Neuer hat doch nichts davon, wenn er auf Biegen und Brechen weitermacht, nur um dann immer mal wieder auszufallen. Zumal er in der nächsten Saison auch zusätzlich (!) deshalb weniger aufspielen müsste, um seine dann um ein weiteres Jahr aufgeschobene Wachablösung im Sinne seines Nachfolgers zu initiieren. Diese Kombination würde für ein unschönes und auch für ihn kaum zufriedenstellendes Jahr sorgen, mit dem man seine lange und äußerst erfolgreiche Karriere beenden will.

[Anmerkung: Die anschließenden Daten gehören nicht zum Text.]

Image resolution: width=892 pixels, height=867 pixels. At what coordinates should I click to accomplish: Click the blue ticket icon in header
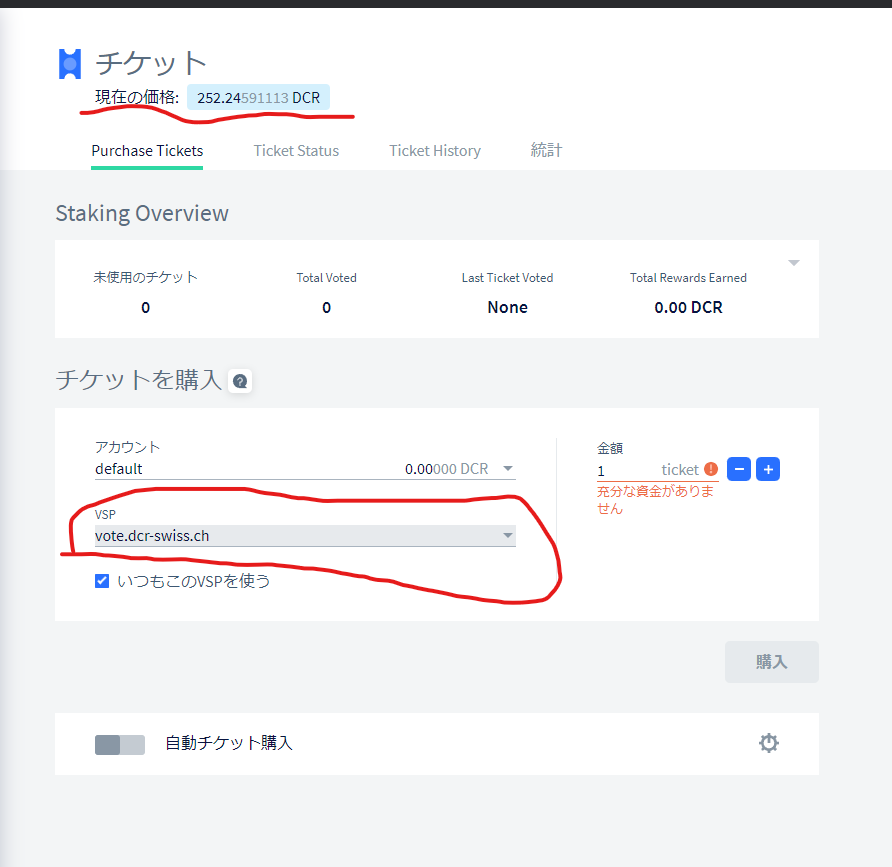pyautogui.click(x=69, y=64)
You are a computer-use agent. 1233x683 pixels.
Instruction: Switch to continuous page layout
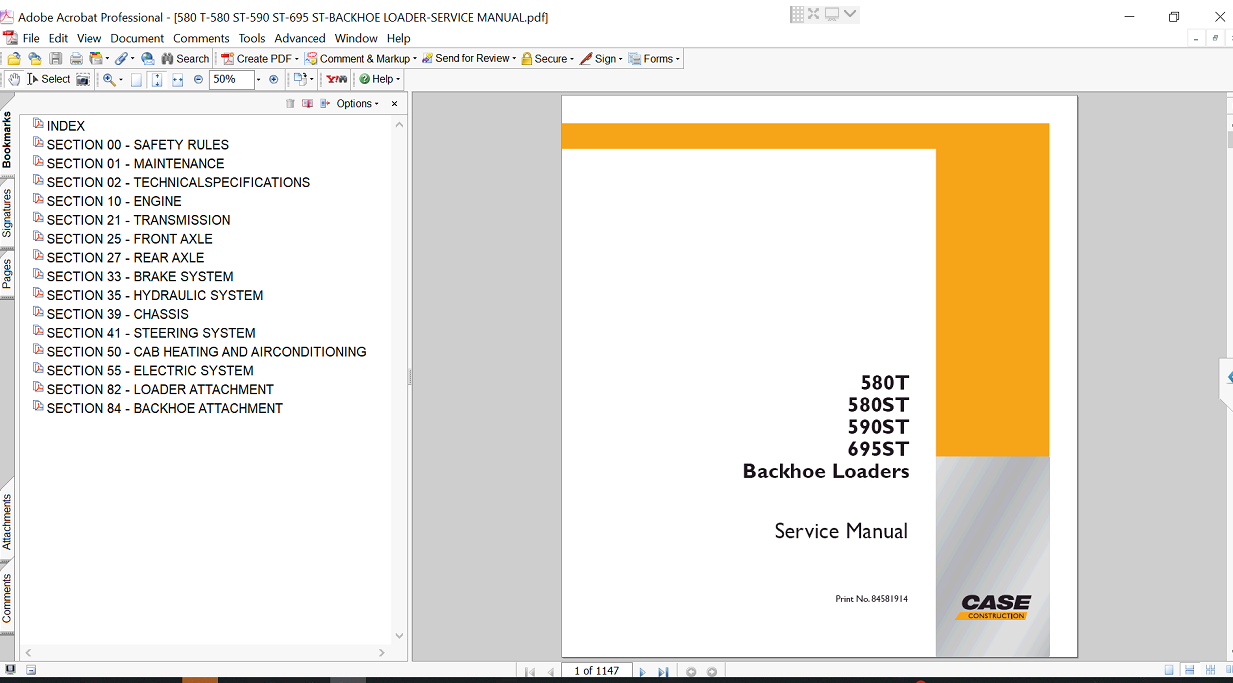[1189, 670]
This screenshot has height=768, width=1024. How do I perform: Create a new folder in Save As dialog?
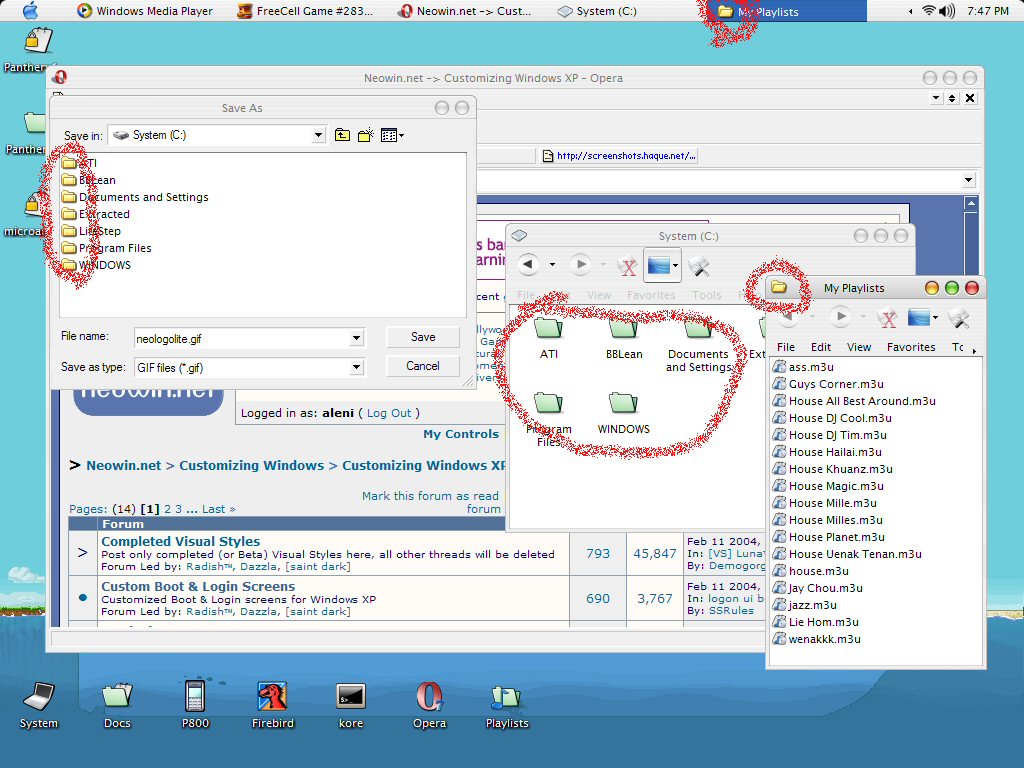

Zu diesem Sommer bietet sich deshalb ein viel attraktiverer Zeitpunkt an - für Neuer und auch für den FCB. Abseits des ohnehin auslaufenden Vertrages ist die Wahrscheinlichkeit hoch, dass er zumindest das Double gewinnen wird. Auch in der Champions League kann die Mannschaft von Vincent Kompany noch weit kommen. Mit womöglich mindestens zwei Titeln aufzuhören, wäre doch umso passender. Dazu steht mit Jonas Urbig ein etwaiger Nachfolger schon bereit. Der 22-Jährige, dem intern offenbar schon die Beförderung zugetraut wird, müsste nicht um ein weiteres Jahr vertröstet werden.
Die Rahmenbedingungen für ein Karriereende werden für Neuer voraussichtlich nicht mehr besser werden. Es ist also an der Zeit, diese sicherlich sehr schwierige Entscheidung ganz bewusst und selbstbestimmt zu treffen.